Pertence a um corpo de coleópteros de notável beleza que se destaca por seu corpo alongado e robusto, com comprimento que varia entre 20 e 30 milímetros. O atributo mais marcante deste inseto é a coloração brilhante de seus élitros, que apresentam um tom violeta metálico intenso, com reflexos azulados ou esverdeados sob a luz solar. O pronoto exibe uma coloração vermelho-alaranjada adornada com manchas pretas simétricas. As antenas são extremamente longas, ultrapassando o comprimento do corpo nos machos, sendo caracterizadas por apresentarem tufos densos de cerdas pretas nos segmentos intermediários, especialmente no quinto e sexto artículos, assemelhando-se a pequenos pincéis. As pernas apresentam fêmures de cor laranja-avermelhada vibrante que contrastam fortemente com as tíbias e tarsos pretos, conferindo um padrão visual único a Compsocerus violaceus.
Distribuição geográfica: Apresenta ampla distribuição na porção meridional da América do Sul. Ocorre de forma abundante nas regiões sudeste e sul do Brasil, englobando estados como São Paulo, Paraná, Santa Catarina e Rio Grande do Sul. Suas populações também se estendem para o leste do Paraguai, o norte do Uruguai e as províncias do nordeste da Argentina, como Misiones, Corrientes e Entre Ríos, acompanhando as bacias hidrográficas da região.
Ambiente: Ocorre originalmente em ecossistemas florestais associados ao bioma da Mata Atlântica e em florestas ciliares. Contudo, devido à sua grande capacidade de adaptação, colonizou com facilidade ambientes alterados pela atividade humana, sendo frequentemente encontrado em pomares de frutíferas, cultivos citrícolas, parreirais e áreas verdes urbanas que contenham árvores hospedeiras adequadas.
Alimentação: Na fase adulta, apresenta hábitos alimentares fitófagos e glicívoros, alimentando-se ativamente de pólen, néctar de flores silvestres, seiva elaborada que brota de ferimentos nos troncos e do suco de frutos maduros ou em decomposição. Em contrapartida, a larva é estritamente xilófaga, alimentando-se da madeira de árvores vivas ou recém-cortadas, perfurando galerias profundas em plantas das famílias Moraceae, Rutaceae e Rosaceae, com preferência por figueiras e citros.

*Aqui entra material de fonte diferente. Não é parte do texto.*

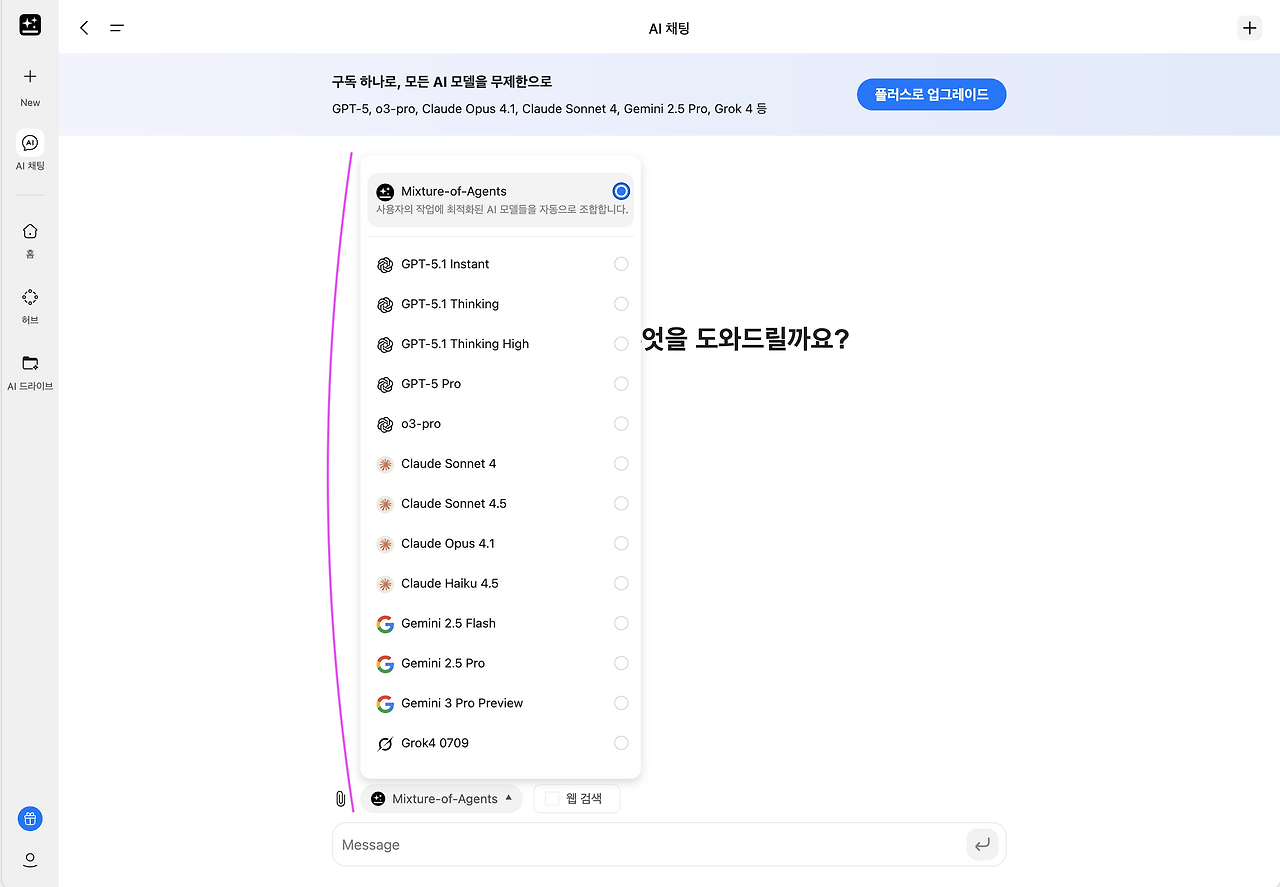Screen dimensions: 1280x887
Task: Click the back arrow at the top left
Action: click(84, 28)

Comportamento: É um inseto com hábitos essencialmente diurnos, sendo mais ativo nas horas mais quentes de dias ensolarados durante a primavera e o verão. Demonstra excelente habilidade de voo, deslocando-se rapidamente entre as copas das árvores. Os machos manifestam comportamento territorialista nos troncos das plantas hospedeiras, usando as longas antenas para interagir e afastar rivais. Quando perturbado ou capturado, este besouro produz um som perceptível de chiado por meio de um mecanismo de estridulação, friccionando o protórax contra o mesotórax para afugentar predadores como aves e pequenos lagartos.

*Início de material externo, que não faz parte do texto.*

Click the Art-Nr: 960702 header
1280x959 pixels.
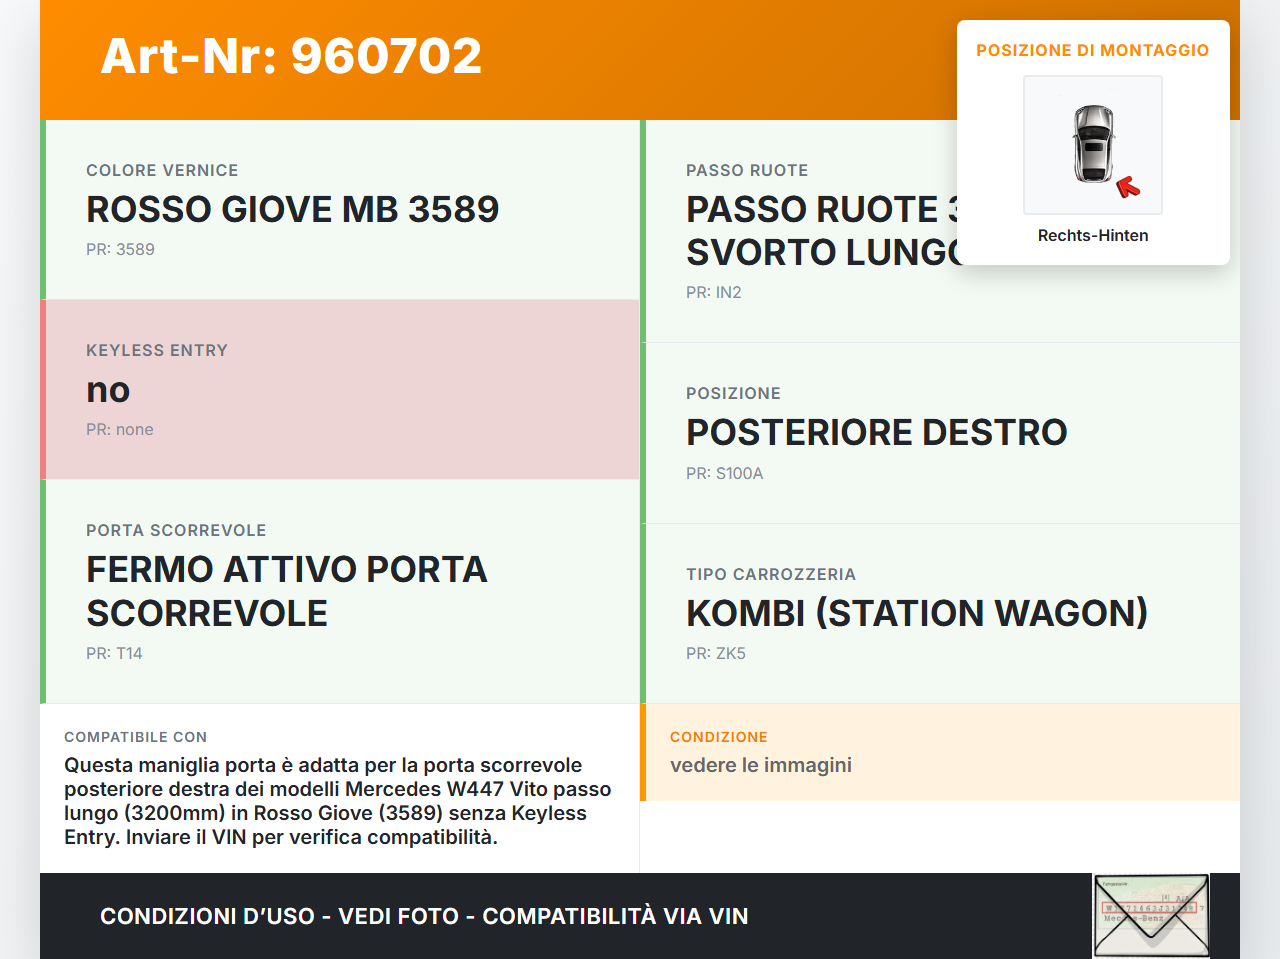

Reprodução: O ciclo reprodutivo tem início na primavera, coincidindo com o aumento da temperatura e da umidade. Após a cópula, a fêmea deposita seus ovos em fendas na casca de galhos e troncos de plantas hospedeiras, utilizando seu ovipositor. As larvas, ao nascerem, broqueiam a madeira, iniciando a construção de túneis. O desenvolvimento larvário é longo, durando de vários meses a um ano, período no qual a larva acumula reservas. Antes de se transformar em pupa, a larva constrói uma câmara pupal próxima à superfície do tronco. Após a metamorfose, o adulto recém-formado emerge escavando um orifício de saída circular perfeito durante o verão.
Categoria de conservação: Não foi avaliado pela União Internacional para a Conservação da Natureza (IUCN), carecendo de classificação em listas vermelhas globais. Regionalmente, é uma espécie comum, sem riscos iminentes de extinção devido à sua ampla distribuição geográfica e tolerância ecológica. Por sua associação com pomares, é classificado ocasionalmente como uma praga secundária na fruticultura de caroço e citros, devido aos danos que as larvas causam à estrutura física dos ramos.